Task to carry out:
Your task is to write out the complete listing exactly as it is shown.

--- Information Enclosed Below ---

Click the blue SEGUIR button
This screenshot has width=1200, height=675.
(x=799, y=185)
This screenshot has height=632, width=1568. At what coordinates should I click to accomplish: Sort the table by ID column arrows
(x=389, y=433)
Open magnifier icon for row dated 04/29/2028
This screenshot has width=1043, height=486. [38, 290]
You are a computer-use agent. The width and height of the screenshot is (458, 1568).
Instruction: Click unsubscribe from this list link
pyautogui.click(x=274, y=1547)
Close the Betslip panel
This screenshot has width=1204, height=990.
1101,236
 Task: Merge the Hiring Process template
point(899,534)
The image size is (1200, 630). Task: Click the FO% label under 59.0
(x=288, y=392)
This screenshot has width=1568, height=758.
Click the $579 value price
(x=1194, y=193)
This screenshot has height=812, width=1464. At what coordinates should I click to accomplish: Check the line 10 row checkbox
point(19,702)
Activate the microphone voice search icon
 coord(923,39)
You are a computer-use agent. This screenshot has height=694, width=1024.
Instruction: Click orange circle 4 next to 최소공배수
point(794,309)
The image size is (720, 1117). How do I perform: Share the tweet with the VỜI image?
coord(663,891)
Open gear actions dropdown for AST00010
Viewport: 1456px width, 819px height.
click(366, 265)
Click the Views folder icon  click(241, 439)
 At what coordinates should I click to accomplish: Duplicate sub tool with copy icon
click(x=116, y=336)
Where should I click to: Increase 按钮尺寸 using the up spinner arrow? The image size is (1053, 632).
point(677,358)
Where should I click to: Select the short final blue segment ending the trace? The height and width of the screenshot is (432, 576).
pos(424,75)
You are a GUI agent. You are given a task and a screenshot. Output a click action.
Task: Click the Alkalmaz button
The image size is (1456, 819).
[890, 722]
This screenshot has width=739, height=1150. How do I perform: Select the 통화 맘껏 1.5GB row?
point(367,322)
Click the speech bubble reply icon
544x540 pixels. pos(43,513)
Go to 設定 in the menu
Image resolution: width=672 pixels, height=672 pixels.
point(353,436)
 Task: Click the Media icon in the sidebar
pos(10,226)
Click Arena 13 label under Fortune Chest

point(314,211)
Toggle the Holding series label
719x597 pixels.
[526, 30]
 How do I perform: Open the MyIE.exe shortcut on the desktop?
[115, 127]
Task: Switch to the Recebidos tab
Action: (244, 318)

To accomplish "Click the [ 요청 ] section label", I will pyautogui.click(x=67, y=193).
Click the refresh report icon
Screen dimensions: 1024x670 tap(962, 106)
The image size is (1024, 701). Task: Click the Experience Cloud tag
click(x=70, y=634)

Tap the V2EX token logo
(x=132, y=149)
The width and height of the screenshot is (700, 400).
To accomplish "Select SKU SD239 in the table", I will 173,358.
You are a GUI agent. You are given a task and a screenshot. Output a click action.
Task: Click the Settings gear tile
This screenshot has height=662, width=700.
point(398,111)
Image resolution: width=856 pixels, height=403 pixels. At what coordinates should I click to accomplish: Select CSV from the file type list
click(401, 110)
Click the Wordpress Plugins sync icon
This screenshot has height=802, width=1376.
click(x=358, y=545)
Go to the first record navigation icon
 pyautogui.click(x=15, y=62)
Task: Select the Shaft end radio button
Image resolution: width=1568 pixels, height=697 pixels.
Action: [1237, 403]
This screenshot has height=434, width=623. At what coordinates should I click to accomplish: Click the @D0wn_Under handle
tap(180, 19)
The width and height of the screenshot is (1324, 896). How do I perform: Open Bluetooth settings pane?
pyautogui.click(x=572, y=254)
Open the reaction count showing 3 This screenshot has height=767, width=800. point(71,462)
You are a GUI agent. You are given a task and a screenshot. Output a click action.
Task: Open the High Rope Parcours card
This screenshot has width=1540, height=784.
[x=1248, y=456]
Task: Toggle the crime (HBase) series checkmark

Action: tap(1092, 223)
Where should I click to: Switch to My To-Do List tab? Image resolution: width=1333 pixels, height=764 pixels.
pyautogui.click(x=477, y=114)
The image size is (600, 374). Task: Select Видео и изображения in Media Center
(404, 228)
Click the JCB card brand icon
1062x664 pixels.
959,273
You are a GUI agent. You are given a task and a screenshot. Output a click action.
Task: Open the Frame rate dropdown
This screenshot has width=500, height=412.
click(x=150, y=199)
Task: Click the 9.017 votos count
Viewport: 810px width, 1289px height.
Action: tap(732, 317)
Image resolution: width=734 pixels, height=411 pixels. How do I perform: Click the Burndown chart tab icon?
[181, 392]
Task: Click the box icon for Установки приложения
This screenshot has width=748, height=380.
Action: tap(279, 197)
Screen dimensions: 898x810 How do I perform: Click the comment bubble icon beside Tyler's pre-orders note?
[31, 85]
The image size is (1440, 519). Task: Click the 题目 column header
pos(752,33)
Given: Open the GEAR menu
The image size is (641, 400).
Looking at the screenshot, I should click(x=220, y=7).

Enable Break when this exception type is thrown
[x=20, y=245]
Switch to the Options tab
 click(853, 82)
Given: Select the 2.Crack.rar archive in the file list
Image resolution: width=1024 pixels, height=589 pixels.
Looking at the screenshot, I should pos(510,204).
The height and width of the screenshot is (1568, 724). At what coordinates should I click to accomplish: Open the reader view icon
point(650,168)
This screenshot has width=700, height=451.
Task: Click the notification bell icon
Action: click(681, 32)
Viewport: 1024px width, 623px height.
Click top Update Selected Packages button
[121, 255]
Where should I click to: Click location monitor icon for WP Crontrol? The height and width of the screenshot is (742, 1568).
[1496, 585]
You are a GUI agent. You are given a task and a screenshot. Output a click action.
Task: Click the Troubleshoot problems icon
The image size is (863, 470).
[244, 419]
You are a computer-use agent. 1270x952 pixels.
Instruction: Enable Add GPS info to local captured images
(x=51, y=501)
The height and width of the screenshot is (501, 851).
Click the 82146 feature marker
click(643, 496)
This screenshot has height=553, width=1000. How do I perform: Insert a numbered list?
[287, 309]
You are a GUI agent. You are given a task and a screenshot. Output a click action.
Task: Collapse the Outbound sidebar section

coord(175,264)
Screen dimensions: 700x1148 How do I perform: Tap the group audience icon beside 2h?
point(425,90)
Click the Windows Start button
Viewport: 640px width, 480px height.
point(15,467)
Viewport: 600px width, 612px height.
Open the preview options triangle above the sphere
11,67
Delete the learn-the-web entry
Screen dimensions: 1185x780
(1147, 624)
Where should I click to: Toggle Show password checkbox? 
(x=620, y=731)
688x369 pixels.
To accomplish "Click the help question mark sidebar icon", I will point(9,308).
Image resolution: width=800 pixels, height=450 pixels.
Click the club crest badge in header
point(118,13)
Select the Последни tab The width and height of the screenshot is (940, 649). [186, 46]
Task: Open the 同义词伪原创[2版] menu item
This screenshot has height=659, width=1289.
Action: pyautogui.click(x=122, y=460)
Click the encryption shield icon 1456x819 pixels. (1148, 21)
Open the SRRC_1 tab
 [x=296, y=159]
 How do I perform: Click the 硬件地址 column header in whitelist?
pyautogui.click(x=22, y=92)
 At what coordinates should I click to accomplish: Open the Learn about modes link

--- End of Enclosed Information ---

Worked solution:
Click the blue SEGUIR button
This screenshot has width=1200, height=675.
(x=799, y=185)
This screenshot has height=632, width=1568. At what coordinates should I click to accomplish: Sort the table by ID column arrows
(x=389, y=433)
Open magnifier icon for row dated 04/29/2028
This screenshot has width=1043, height=486. [38, 290]
You are a computer-use agent. The width and height of the screenshot is (458, 1568).
Instruction: Click unsubscribe from this list link
pyautogui.click(x=274, y=1547)
Close the Betslip panel
This screenshot has width=1204, height=990.
1101,236
 Task: Merge the Hiring Process template
point(899,534)
The image size is (1200, 630). Task: Click the FO% label under 59.0
(x=288, y=392)
This screenshot has width=1568, height=758.
Click the $579 value price
(x=1194, y=193)
This screenshot has height=812, width=1464. At what coordinates should I click to accomplish: Check the line 10 row checkbox
point(19,702)
Activate the microphone voice search icon
 coord(923,39)
You are a computer-use agent. This screenshot has height=694, width=1024.
Instruction: Click orange circle 4 next to 최소공배수
point(794,309)
The image size is (720, 1117). How do I perform: Share the tweet with the VỜI image?
coord(663,891)
Open gear actions dropdown for AST00010
Viewport: 1456px width, 819px height.
click(366, 265)
Click the Views folder icon  click(241, 439)
 At what coordinates should I click to accomplish: Duplicate sub tool with copy icon
click(x=116, y=336)
Where should I click to: Increase 按钮尺寸 using the up spinner arrow? The image size is (1053, 632).
point(677,358)
Where should I click to: Select the short final blue segment ending the trace? The height and width of the screenshot is (432, 576).
pos(424,75)
You are a GUI agent. You are given a task and a screenshot. Output a click action.
Task: Click the Alkalmaz button
The image size is (1456, 819).
[890, 722]
This screenshot has width=739, height=1150. How do I perform: Select the 통화 맘껏 1.5GB row?
point(367,322)
Click the speech bubble reply icon
544x540 pixels. pos(43,513)
Go to 設定 in the menu
Image resolution: width=672 pixels, height=672 pixels.
point(353,436)
 Task: Click the Media icon in the sidebar
pos(10,226)
Click Arena 13 label under Fortune Chest

point(314,211)
Toggle the Holding series label
719x597 pixels.
[526, 30]
 How do I perform: Open the MyIE.exe shortcut on the desktop?
[115, 127]
Task: Switch to the Recebidos tab
Action: (244, 318)

To accomplish "Click the [ 요청 ] section label", I will pyautogui.click(x=67, y=193).
Click the refresh report icon
Screen dimensions: 1024x670 tap(962, 106)
The image size is (1024, 701). Task: Click the Experience Cloud tag
click(x=70, y=634)

Tap the V2EX token logo
(x=132, y=149)
The width and height of the screenshot is (700, 400).
To accomplish "Select SKU SD239 in the table", I will 173,358.
You are a GUI agent. You are given a task and a screenshot. Output a click action.
Task: Click the Settings gear tile
This screenshot has height=662, width=700.
point(398,111)
Image resolution: width=856 pixels, height=403 pixels. At what coordinates should I click to accomplish: Select CSV from the file type list
click(401, 110)
Click the Wordpress Plugins sync icon
This screenshot has height=802, width=1376.
click(x=358, y=545)
Go to the first record navigation icon
 pyautogui.click(x=15, y=62)
Task: Select the Shaft end radio button
Image resolution: width=1568 pixels, height=697 pixels.
Action: [1237, 403]
This screenshot has height=434, width=623. At what coordinates should I click to accomplish: Click the @D0wn_Under handle
tap(180, 19)
The width and height of the screenshot is (1324, 896). How do I perform: Open Bluetooth settings pane?
pyautogui.click(x=572, y=254)
Open the reaction count showing 3 This screenshot has height=767, width=800. point(71,462)
You are a GUI agent. You are given a task and a screenshot. Output a click action.
Task: Open the High Rope Parcours card
This screenshot has width=1540, height=784.
[x=1248, y=456]
Task: Toggle the crime (HBase) series checkmark

Action: tap(1092, 223)
Where should I click to: Switch to My To-Do List tab? Image resolution: width=1333 pixels, height=764 pixels.
pyautogui.click(x=477, y=114)
The image size is (600, 374). Task: Select Видео и изображения in Media Center
(404, 228)
Click the JCB card brand icon
1062x664 pixels.
959,273
You are a GUI agent. You are given a task and a screenshot. Output a click action.
Task: Open the Frame rate dropdown
This screenshot has width=500, height=412.
click(x=150, y=199)
Task: Click the 9.017 votos count
Viewport: 810px width, 1289px height.
Action: tap(732, 317)
Image resolution: width=734 pixels, height=411 pixels. How do I perform: Click the Burndown chart tab icon?
[181, 392]
Task: Click the box icon for Установки приложения
This screenshot has width=748, height=380.
Action: tap(279, 197)
Screen dimensions: 898x810 How do I perform: Click the comment bubble icon beside Tyler's pre-orders note?
[31, 85]
The image size is (1440, 519). Task: Click the 题目 column header
pos(752,33)
Given: Open the GEAR menu
The image size is (641, 400).
Looking at the screenshot, I should click(x=220, y=7).

Enable Break when this exception type is thrown
[x=20, y=245]
Switch to the Options tab
 click(853, 82)
Given: Select the 2.Crack.rar archive in the file list
Image resolution: width=1024 pixels, height=589 pixels.
Looking at the screenshot, I should pos(510,204).
The height and width of the screenshot is (1568, 724). At what coordinates should I click to accomplish: Open the reader view icon
point(650,168)
This screenshot has width=700, height=451.
Task: Click the notification bell icon
Action: click(681, 32)
Viewport: 1024px width, 623px height.
Click top Update Selected Packages button
[121, 255]
Where should I click to: Click location monitor icon for WP Crontrol? The height and width of the screenshot is (742, 1568).
[1496, 585]
You are a GUI agent. You are given a task and a screenshot. Output a click action.
Task: Click the Troubleshoot problems icon
The image size is (863, 470).
[244, 419]
You are a computer-use agent. 1270x952 pixels.
Instruction: Enable Add GPS info to local captured images
(x=51, y=501)
The height and width of the screenshot is (501, 851).
Click the 82146 feature marker
click(643, 496)
This screenshot has height=553, width=1000. How do I perform: Insert a numbered list?
[287, 309]
You are a GUI agent. You are given a task and a screenshot. Output a click action.
Task: Collapse the Outbound sidebar section

coord(175,264)
Screen dimensions: 700x1148 How do I perform: Tap the group audience icon beside 2h?
point(425,90)
Click the Windows Start button
Viewport: 640px width, 480px height.
point(15,467)
Viewport: 600px width, 612px height.
Open the preview options triangle above the sphere
11,67
Delete the learn-the-web entry
Screen dimensions: 1185x780
(1147, 624)
Where should I click to: Toggle Show password checkbox? 
(x=620, y=731)
688x369 pixels.
To accomplish "Click the help question mark sidebar icon", I will point(9,308).
Image resolution: width=800 pixels, height=450 pixels.
Click the club crest badge in header
point(118,13)
Select the Последни tab The width and height of the screenshot is (940, 649). [186, 46]
Task: Open the 同义词伪原创[2版] menu item
This screenshot has height=659, width=1289.
Action: pyautogui.click(x=122, y=460)
Click the encryption shield icon 1456x819 pixels. (1148, 21)
Open the SRRC_1 tab
 [x=296, y=159]
 How do I perform: Click the 硬件地址 column header in whitelist?
pyautogui.click(x=22, y=92)
 At what coordinates should I click to accomplish: Open the Learn about modes link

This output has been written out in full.